On 09/05/2018 19:42, Paul wrote:
Roger Mills wrote:



I have made *some* progress with FTP. There are two shares on the NAS
- a public one which accepts an anonymous ftp connection, and a
private one which requires a username and password. I can point my
AceFTP PRO client at either of these, and see the folders and files.
That's from within my own network, of course.

I've done a port scan, and found a number of ports open:

22 OpenSSH
110 ?
139 Samba
143 ?
443 OpenSSL
445 Samba (again)
548 Netatalk
993 ?
995 ?

Do any of these look promising as a means of getting remote access to
my files? If so, which ones, and what client software/apps would I
need to use on (a) Windows and (B) Android?


I'm thinking you want to work your network foo on Port 22.

https://serverfault.com/questions/74...-does-sftp-use

"As SFTP runs as a subsystem of SSH it runs on whatever
port the SSH daemon is listening on"

"SFTP transfers all data over the SSH connection.
No additional port is used."

Paul


Thanks.
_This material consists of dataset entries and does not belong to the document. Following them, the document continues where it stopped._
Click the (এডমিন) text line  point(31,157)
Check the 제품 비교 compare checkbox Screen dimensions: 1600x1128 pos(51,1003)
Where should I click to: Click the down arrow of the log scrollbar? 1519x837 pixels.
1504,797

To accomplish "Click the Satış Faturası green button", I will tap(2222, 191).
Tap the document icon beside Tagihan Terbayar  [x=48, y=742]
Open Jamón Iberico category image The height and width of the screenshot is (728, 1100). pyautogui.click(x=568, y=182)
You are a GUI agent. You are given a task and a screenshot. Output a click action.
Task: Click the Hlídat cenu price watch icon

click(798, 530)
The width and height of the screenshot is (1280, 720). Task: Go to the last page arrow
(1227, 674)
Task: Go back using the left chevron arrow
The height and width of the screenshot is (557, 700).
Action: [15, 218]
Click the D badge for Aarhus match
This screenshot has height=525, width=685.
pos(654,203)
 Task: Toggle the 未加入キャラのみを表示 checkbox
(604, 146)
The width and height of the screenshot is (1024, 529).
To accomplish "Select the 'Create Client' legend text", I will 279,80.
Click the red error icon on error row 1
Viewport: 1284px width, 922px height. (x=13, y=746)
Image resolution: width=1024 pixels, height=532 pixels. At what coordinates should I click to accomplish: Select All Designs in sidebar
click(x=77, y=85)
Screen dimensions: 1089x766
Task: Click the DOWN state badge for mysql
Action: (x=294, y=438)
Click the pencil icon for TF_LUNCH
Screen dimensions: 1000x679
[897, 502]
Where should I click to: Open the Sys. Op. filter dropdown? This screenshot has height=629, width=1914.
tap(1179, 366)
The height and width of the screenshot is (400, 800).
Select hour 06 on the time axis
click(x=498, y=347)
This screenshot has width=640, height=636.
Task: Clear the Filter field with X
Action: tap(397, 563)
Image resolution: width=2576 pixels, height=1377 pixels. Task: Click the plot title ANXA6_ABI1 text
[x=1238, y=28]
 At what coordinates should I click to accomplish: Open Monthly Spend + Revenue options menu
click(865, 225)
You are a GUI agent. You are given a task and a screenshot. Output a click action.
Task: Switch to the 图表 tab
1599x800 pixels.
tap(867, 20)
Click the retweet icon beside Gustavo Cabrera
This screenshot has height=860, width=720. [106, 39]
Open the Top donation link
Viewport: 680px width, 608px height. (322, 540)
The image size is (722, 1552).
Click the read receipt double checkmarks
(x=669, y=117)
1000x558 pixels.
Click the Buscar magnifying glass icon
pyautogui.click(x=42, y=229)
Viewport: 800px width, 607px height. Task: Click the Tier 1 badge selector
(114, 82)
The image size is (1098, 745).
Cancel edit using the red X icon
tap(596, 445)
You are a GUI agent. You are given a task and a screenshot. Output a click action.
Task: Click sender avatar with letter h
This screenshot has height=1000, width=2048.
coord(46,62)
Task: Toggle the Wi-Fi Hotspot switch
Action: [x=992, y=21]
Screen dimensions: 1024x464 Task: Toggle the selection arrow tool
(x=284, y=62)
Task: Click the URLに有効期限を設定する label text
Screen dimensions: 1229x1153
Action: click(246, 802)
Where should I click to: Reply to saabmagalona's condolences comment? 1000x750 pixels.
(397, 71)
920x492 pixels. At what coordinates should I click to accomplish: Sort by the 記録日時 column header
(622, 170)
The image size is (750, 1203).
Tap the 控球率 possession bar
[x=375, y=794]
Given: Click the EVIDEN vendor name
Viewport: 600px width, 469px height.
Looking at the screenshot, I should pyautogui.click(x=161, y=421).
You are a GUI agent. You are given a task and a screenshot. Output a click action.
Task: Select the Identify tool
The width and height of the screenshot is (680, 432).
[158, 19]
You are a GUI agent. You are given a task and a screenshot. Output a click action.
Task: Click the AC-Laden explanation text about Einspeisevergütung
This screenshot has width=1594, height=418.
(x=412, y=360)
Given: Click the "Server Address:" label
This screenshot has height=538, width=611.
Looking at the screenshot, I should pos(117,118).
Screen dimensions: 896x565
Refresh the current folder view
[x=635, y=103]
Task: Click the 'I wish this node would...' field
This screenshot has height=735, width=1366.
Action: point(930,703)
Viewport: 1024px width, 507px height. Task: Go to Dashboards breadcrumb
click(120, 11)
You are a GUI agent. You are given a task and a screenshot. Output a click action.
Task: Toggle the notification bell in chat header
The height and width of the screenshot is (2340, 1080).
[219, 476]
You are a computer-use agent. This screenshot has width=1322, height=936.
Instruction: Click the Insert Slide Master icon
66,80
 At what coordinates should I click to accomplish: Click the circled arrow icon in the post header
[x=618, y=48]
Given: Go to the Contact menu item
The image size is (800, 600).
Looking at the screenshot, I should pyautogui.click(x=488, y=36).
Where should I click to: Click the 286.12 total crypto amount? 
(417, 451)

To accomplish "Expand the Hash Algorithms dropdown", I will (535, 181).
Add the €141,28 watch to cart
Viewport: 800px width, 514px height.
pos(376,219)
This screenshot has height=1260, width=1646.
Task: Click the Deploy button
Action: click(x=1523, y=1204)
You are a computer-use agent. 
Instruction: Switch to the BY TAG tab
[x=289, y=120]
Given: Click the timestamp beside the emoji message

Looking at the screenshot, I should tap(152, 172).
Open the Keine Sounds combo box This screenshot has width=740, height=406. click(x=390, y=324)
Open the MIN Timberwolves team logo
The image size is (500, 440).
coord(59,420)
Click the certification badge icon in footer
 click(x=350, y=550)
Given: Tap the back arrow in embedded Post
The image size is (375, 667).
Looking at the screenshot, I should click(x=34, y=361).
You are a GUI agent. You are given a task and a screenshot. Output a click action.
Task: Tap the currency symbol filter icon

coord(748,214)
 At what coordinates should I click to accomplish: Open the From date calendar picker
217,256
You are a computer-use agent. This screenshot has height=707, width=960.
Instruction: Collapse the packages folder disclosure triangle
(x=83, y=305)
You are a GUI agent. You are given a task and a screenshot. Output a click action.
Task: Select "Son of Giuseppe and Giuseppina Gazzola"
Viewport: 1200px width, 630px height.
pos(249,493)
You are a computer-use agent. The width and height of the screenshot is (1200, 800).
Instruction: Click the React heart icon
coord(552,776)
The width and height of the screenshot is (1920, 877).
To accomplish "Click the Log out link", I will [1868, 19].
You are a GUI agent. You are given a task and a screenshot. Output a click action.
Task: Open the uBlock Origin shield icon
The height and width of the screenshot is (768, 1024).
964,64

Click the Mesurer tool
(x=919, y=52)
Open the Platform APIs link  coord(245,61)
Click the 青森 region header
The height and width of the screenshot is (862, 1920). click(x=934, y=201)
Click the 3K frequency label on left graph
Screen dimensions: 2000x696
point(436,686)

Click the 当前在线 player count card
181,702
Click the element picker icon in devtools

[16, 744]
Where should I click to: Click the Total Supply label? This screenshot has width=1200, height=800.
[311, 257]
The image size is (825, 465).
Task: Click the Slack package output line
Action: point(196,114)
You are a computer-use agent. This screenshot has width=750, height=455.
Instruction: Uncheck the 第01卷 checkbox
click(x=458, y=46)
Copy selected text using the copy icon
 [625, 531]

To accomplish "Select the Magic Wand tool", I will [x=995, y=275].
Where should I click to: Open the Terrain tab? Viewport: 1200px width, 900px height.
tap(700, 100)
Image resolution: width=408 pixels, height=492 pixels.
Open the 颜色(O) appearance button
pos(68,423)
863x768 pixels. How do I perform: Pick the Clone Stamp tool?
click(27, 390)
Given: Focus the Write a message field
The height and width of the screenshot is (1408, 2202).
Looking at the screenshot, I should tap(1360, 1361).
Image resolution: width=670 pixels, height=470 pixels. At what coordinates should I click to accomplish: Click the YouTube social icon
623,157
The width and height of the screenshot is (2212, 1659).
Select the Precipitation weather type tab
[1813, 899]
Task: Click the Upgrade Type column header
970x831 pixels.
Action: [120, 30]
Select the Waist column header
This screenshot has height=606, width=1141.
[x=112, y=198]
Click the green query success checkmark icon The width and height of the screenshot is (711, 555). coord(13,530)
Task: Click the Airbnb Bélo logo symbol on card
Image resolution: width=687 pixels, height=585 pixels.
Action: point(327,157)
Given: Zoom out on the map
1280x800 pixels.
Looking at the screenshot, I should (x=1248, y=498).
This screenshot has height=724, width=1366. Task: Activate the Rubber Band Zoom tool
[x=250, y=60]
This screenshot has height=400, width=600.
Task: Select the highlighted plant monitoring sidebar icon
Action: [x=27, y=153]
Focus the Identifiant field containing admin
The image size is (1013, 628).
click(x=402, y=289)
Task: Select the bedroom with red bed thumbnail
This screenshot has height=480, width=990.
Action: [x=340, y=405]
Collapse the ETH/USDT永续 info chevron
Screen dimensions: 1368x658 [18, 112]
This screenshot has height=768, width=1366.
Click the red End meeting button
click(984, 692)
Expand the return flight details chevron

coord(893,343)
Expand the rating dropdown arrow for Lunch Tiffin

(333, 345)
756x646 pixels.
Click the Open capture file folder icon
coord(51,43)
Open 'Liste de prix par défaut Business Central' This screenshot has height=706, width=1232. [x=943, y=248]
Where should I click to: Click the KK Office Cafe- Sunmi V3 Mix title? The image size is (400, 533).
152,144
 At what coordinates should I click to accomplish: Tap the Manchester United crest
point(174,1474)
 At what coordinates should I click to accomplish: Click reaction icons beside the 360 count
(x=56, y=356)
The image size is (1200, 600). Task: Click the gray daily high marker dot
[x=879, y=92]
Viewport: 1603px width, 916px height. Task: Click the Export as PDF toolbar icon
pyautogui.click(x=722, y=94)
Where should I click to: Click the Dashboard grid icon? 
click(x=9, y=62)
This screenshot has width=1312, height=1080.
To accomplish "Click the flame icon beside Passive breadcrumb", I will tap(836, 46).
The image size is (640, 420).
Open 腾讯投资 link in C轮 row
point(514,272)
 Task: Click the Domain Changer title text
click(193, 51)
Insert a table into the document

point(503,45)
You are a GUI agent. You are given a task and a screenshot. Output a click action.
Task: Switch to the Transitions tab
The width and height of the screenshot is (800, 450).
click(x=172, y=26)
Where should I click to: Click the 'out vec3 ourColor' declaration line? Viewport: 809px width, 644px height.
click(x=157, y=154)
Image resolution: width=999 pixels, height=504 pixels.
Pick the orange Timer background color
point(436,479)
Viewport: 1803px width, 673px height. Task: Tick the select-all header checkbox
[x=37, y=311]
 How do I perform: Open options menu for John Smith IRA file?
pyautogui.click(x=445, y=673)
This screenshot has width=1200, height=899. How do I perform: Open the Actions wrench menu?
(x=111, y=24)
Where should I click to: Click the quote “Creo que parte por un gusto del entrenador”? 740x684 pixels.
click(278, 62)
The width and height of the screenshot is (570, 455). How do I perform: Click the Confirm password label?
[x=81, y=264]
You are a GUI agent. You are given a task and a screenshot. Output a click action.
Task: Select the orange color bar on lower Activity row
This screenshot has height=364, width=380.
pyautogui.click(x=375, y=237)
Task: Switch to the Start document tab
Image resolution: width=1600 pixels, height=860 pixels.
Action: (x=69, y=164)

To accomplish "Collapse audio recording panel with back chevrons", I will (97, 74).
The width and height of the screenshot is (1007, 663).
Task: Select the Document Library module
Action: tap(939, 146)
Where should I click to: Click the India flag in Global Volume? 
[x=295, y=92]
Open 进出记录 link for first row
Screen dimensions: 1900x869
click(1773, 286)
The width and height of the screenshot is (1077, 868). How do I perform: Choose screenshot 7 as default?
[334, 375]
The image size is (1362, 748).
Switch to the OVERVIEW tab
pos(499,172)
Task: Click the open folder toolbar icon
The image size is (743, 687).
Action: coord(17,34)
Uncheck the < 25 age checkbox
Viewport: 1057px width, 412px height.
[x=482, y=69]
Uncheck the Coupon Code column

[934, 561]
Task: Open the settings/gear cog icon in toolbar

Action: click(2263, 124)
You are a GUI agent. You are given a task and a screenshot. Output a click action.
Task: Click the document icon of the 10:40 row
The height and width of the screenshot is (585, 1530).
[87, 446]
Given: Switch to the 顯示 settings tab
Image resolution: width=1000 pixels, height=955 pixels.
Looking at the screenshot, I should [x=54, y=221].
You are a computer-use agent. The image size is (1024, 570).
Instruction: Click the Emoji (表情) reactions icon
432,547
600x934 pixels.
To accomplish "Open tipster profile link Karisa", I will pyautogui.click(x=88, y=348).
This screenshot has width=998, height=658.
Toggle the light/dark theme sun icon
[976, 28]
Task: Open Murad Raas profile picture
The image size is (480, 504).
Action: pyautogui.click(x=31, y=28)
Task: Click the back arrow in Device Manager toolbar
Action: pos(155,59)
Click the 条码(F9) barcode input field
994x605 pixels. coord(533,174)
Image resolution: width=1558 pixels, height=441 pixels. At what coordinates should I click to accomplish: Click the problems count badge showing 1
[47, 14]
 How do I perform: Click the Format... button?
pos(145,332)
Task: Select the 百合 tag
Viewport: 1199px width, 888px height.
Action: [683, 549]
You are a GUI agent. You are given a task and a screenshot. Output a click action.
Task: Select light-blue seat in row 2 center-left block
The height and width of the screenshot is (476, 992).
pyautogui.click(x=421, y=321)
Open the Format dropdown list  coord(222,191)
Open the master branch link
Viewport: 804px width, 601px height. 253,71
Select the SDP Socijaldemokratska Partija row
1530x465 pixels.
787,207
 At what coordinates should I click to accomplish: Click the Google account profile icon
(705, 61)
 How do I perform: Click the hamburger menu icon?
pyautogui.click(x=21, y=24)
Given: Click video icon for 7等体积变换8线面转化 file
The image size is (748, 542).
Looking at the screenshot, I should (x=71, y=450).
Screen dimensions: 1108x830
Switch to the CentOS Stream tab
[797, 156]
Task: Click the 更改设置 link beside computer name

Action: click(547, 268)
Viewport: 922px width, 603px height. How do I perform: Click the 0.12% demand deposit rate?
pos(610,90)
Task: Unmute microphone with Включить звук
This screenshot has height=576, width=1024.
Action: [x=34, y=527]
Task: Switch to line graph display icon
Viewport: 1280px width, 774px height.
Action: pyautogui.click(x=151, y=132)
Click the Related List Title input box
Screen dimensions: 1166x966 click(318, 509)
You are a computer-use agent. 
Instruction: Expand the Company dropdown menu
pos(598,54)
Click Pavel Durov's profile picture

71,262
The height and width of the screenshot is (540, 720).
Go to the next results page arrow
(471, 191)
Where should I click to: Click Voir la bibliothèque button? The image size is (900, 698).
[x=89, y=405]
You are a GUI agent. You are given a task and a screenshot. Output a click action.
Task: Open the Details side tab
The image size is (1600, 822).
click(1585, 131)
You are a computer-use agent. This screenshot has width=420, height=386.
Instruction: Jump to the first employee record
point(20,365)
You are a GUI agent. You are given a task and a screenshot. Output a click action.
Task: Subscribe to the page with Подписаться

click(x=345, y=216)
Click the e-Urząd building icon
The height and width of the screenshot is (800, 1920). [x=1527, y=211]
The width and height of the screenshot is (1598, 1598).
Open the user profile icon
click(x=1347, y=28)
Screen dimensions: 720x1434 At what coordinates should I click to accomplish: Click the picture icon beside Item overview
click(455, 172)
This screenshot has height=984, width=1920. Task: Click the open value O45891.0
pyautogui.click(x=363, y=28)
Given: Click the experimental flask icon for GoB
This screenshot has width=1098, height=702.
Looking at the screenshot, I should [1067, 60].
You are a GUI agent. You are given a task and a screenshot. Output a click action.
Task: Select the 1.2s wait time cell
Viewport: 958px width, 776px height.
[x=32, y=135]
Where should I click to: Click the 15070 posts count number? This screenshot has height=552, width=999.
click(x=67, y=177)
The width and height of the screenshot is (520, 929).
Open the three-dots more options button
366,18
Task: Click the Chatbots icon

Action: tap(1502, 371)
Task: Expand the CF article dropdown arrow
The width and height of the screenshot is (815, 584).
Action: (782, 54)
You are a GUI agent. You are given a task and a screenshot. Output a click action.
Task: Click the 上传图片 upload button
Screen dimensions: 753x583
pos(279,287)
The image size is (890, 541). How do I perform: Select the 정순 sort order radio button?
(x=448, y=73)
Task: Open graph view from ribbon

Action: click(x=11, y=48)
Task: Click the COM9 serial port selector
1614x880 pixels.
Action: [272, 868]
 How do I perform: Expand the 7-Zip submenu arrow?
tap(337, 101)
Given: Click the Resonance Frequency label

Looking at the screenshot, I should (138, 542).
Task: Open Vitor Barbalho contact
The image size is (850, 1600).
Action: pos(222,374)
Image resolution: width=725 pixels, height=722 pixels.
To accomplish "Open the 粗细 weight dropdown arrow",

I had come to the same conclusion - and have made *some*
progress using sftp on Port 22, but still have a way to go.

As noted before, when connecting tom the NAS from within my own
network, I can use bog-standard FTP on Port 21. I can access the Private
share on the NAS by supplying the correct username and password, and can
access the Public share by using an anonymous logon.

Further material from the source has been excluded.